Dataset excerpt
(begin)

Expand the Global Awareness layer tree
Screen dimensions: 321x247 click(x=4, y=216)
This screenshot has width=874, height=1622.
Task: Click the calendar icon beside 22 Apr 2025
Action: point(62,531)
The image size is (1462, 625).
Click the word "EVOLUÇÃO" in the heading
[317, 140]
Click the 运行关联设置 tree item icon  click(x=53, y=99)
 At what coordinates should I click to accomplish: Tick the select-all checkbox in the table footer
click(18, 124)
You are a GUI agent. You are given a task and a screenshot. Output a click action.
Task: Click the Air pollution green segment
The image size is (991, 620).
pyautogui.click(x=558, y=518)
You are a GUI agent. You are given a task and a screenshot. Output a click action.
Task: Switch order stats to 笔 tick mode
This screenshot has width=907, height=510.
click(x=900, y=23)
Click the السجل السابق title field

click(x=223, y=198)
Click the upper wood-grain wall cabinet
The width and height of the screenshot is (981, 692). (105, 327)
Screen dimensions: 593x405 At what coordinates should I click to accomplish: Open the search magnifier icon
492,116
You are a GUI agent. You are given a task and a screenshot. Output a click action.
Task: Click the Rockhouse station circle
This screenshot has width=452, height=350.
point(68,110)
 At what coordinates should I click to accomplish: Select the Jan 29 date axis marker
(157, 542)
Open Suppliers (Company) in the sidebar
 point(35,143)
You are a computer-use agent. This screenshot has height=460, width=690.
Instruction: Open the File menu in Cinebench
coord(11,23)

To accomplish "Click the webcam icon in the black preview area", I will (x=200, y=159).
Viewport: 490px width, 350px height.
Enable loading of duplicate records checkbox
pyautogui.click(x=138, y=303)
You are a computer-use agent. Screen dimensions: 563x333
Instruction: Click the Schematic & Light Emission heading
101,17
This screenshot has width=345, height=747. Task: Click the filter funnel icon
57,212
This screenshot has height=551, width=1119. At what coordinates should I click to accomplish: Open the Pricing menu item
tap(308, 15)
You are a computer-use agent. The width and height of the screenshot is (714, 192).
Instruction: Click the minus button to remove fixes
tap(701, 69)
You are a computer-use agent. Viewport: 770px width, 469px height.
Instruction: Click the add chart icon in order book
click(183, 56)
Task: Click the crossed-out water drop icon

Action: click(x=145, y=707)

(end)

> Directions for this task
Write out all of the material again, switching every "computer-use agent" to "desktop agent" and leaving everything else as it is.

> Result below
Expand the Global Awareness layer tree
Screen dimensions: 321x247 click(x=4, y=216)
This screenshot has width=874, height=1622.
Task: Click the calendar icon beside 22 Apr 2025
Action: point(62,531)
The image size is (1462, 625).
Click the word "EVOLUÇÃO" in the heading
[317, 140]
Click the 运行关联设置 tree item icon  click(x=53, y=99)
 At what coordinates should I click to accomplish: Tick the select-all checkbox in the table footer
click(18, 124)
You are a GUI agent. You are given a task and a screenshot. Output a click action.
Task: Click the Air pollution green segment
The image size is (991, 620).
pyautogui.click(x=558, y=518)
You are a GUI agent. You are given a task and a screenshot. Output a click action.
Task: Switch order stats to 笔 tick mode
This screenshot has width=907, height=510.
click(x=900, y=23)
Click the السجل السابق title field

click(x=223, y=198)
Click the upper wood-grain wall cabinet
The width and height of the screenshot is (981, 692). (105, 327)
Screen dimensions: 593x405 At what coordinates should I click to accomplish: Open the search magnifier icon
492,116
You are a GUI agent. You are given a task and a screenshot. Output a click action.
Task: Click the Rockhouse station circle
This screenshot has width=452, height=350.
point(68,110)
 At what coordinates should I click to accomplish: Select the Jan 29 date axis marker
(157, 542)
Open Suppliers (Company) in the sidebar
 point(35,143)
You are a desktop agent. This screenshot has height=460, width=690.
Instruction: Open the File menu in Cinebench
coord(11,23)

To accomplish "Click the webcam icon in the black preview area", I will (x=200, y=159).
Viewport: 490px width, 350px height.
Enable loading of duplicate records checkbox
pyautogui.click(x=138, y=303)
You are a desktop agent. Screen dimensions: 563x333
Instruction: Click the Schematic & Light Emission heading
101,17
This screenshot has width=345, height=747. Task: Click the filter funnel icon
57,212
This screenshot has height=551, width=1119. At what coordinates should I click to accomplish: Open the Pricing menu item
tap(308, 15)
You are a desktop agent. The width and height of the screenshot is (714, 192).
Instruction: Click the minus button to remove fixes
tap(701, 69)
You are a desktop agent. Viewport: 770px width, 469px height.
Instruction: Click the add chart icon in order book
click(183, 56)
Task: Click the crossed-out water drop icon

Action: click(x=145, y=707)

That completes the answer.